*Recorded information:*
_ _ _ _ _

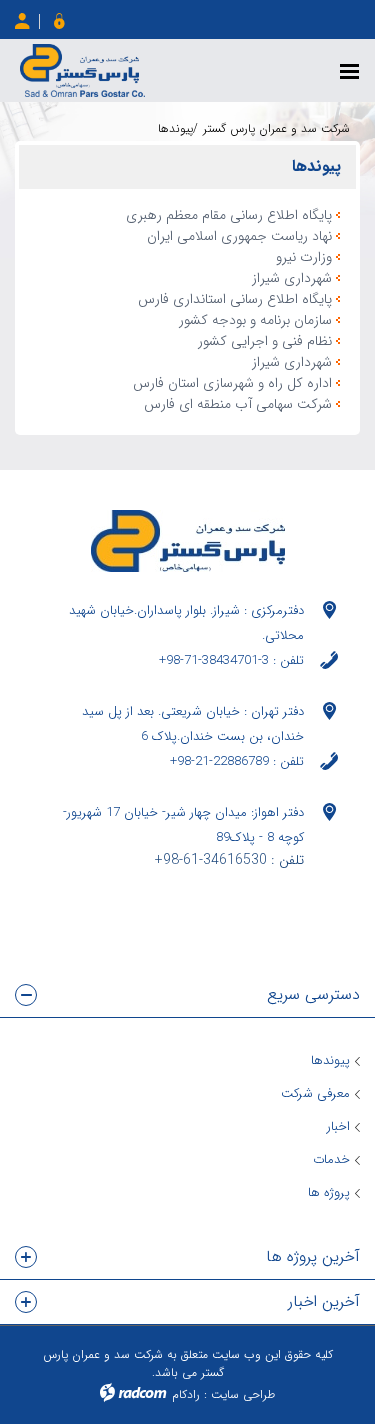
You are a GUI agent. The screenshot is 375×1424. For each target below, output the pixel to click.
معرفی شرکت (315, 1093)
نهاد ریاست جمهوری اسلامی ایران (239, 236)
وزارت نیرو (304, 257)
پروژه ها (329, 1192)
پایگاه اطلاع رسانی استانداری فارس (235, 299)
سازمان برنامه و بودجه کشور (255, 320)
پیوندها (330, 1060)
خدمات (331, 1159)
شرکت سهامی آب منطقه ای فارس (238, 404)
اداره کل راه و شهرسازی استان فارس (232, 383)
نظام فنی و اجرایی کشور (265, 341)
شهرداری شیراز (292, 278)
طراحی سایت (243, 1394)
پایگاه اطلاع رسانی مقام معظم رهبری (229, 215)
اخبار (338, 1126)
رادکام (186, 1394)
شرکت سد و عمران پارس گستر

_ _ _ _ _

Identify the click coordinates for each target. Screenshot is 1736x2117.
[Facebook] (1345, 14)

_ _ _ _ _

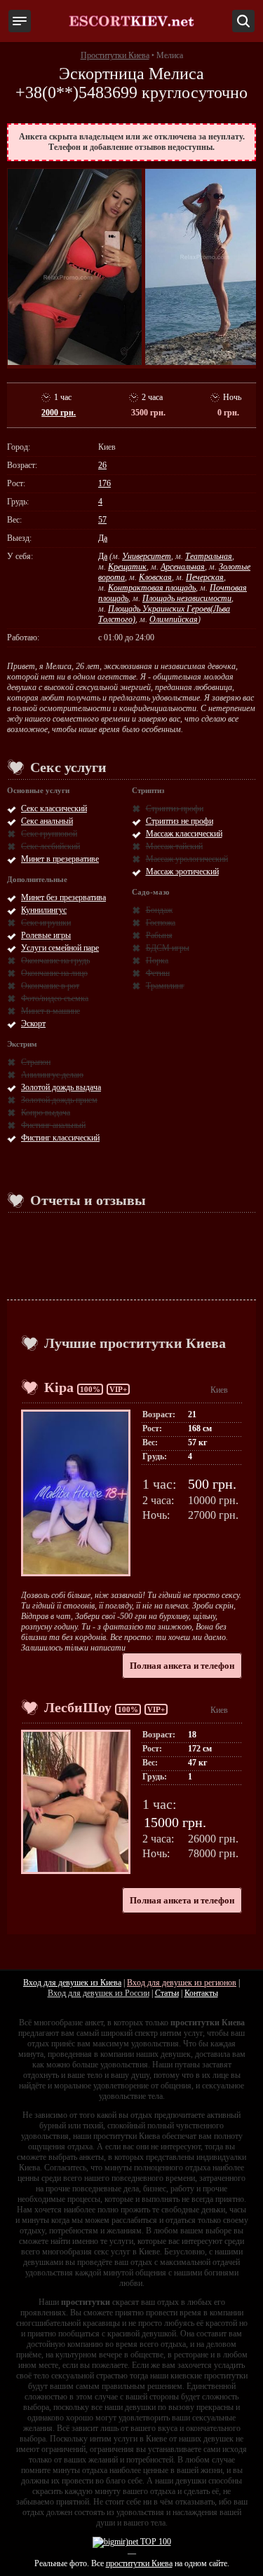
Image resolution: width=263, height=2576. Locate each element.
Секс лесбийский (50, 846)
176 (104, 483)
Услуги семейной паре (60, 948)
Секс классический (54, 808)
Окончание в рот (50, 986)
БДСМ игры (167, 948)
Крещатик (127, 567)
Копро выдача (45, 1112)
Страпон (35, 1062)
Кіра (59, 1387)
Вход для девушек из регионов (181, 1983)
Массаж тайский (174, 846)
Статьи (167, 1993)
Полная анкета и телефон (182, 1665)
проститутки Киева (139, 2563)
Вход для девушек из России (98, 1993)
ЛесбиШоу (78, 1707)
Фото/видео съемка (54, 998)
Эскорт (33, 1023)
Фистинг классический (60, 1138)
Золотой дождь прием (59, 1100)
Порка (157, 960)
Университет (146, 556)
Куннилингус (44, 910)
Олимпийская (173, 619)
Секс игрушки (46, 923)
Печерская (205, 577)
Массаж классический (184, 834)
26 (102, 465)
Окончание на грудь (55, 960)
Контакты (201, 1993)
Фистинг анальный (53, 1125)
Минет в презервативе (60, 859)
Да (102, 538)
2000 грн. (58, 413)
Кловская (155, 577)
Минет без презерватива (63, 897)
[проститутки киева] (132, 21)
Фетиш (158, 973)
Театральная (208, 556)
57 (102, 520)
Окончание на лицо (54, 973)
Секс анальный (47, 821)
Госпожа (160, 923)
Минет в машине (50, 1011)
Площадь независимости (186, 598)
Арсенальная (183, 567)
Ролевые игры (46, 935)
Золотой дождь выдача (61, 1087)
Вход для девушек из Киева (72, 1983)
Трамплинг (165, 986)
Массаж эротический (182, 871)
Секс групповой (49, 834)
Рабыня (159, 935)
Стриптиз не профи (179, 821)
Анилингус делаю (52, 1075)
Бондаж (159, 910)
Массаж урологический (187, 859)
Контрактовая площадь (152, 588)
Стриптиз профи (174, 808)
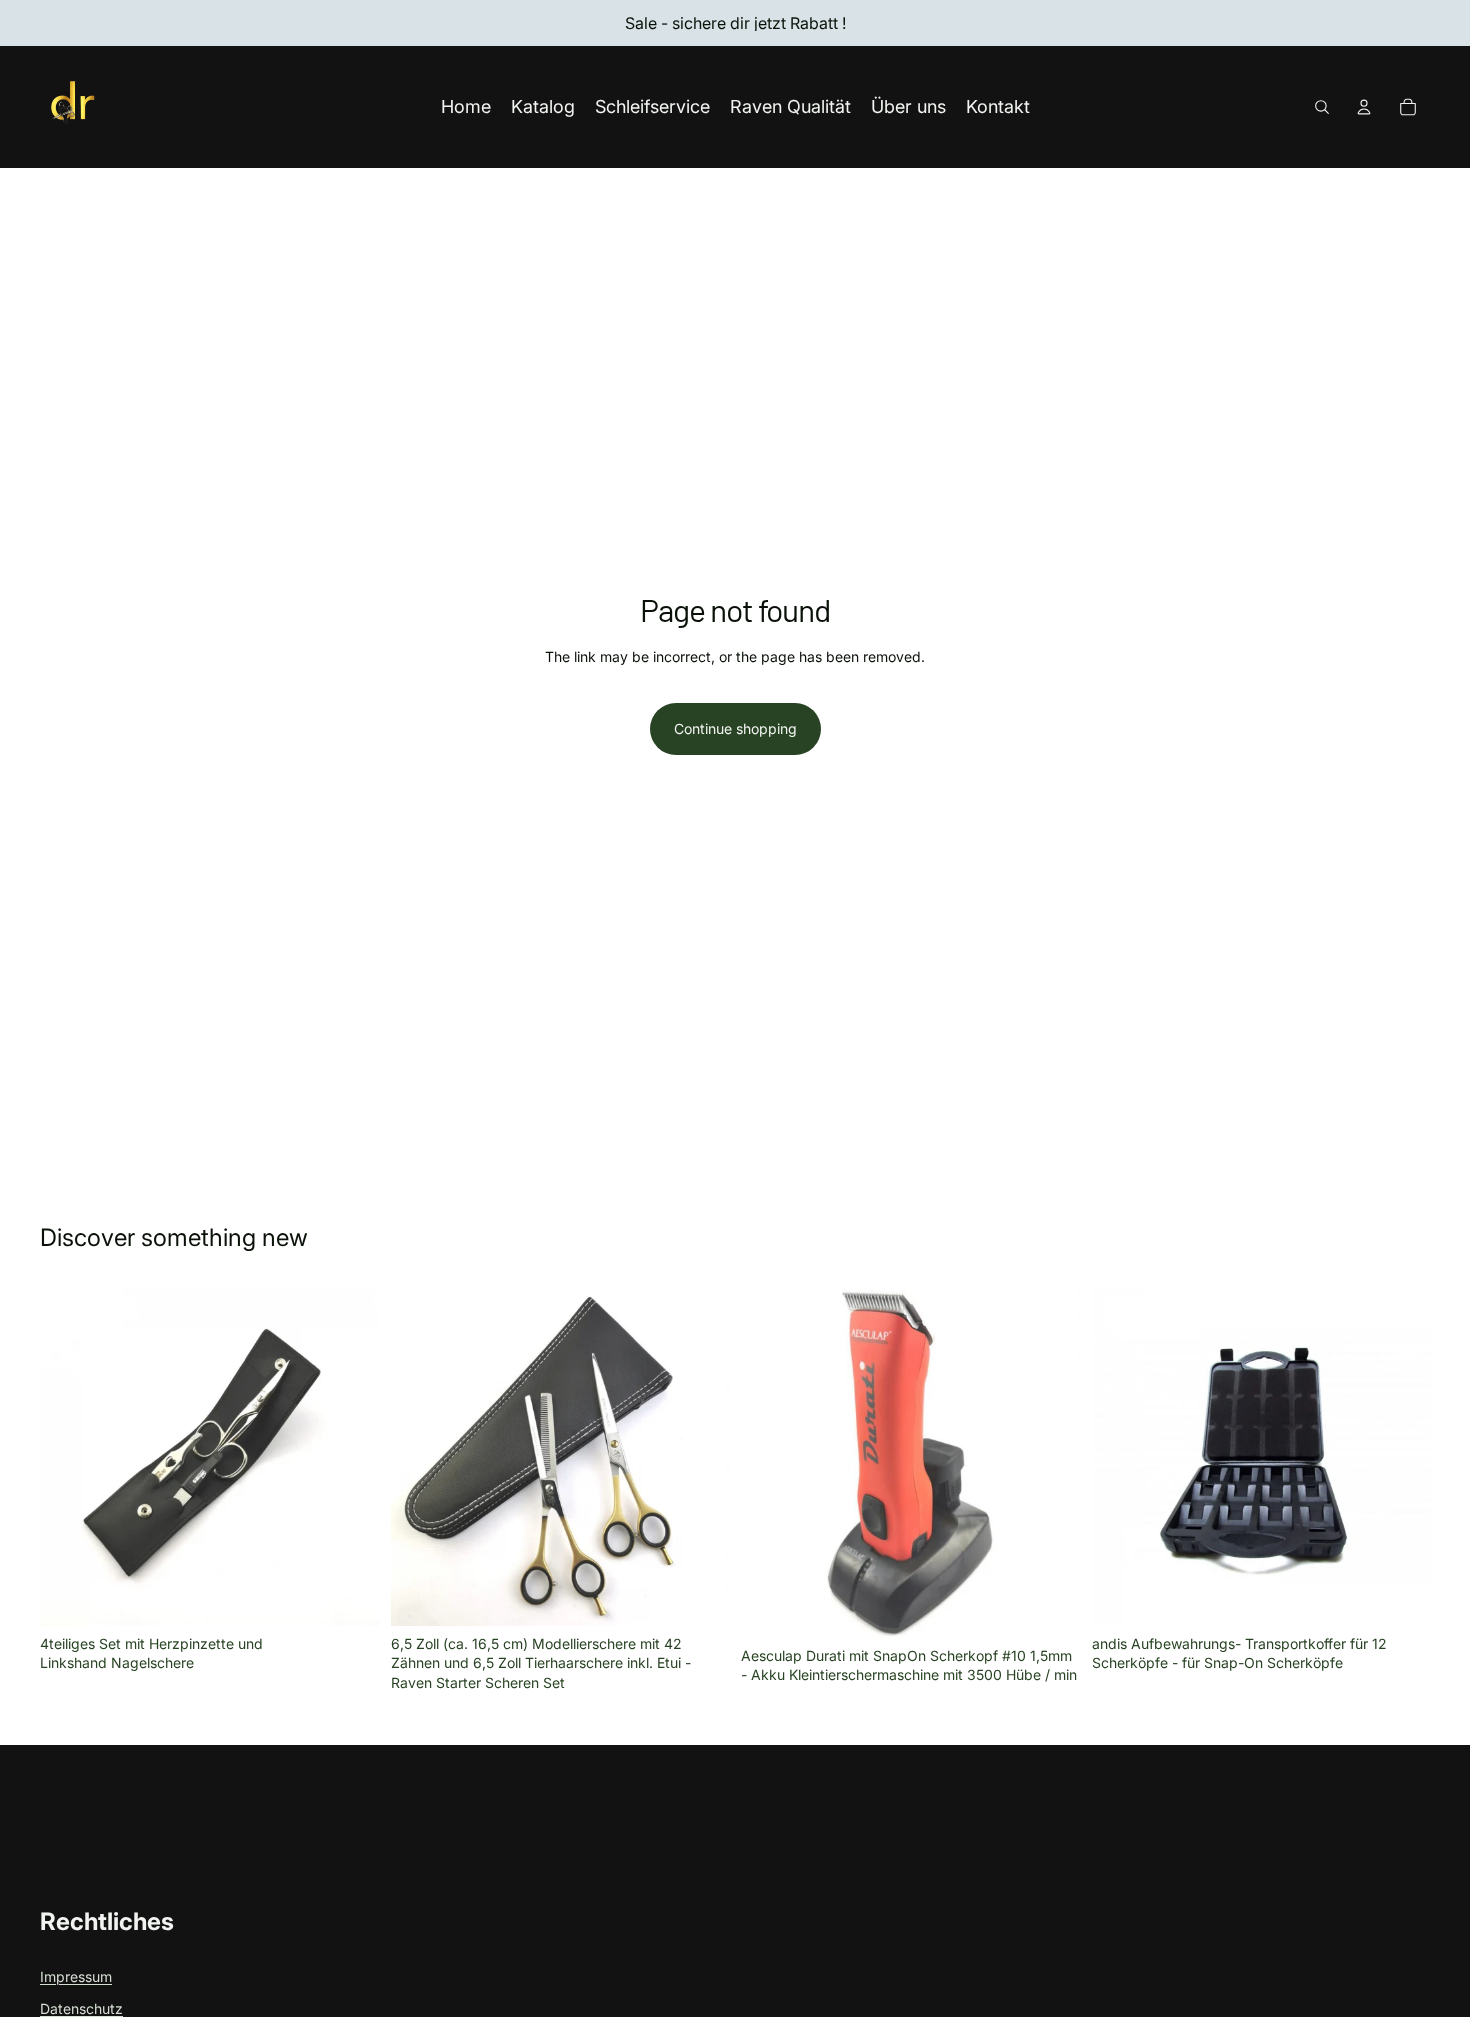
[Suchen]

_ _ _ _ _

In the lines above, locate the string "Минет". Copy every line where it occurs.

Минет в презервативе (60, 859)
Минет без презерватива (63, 897)
Минет в машине (50, 1011)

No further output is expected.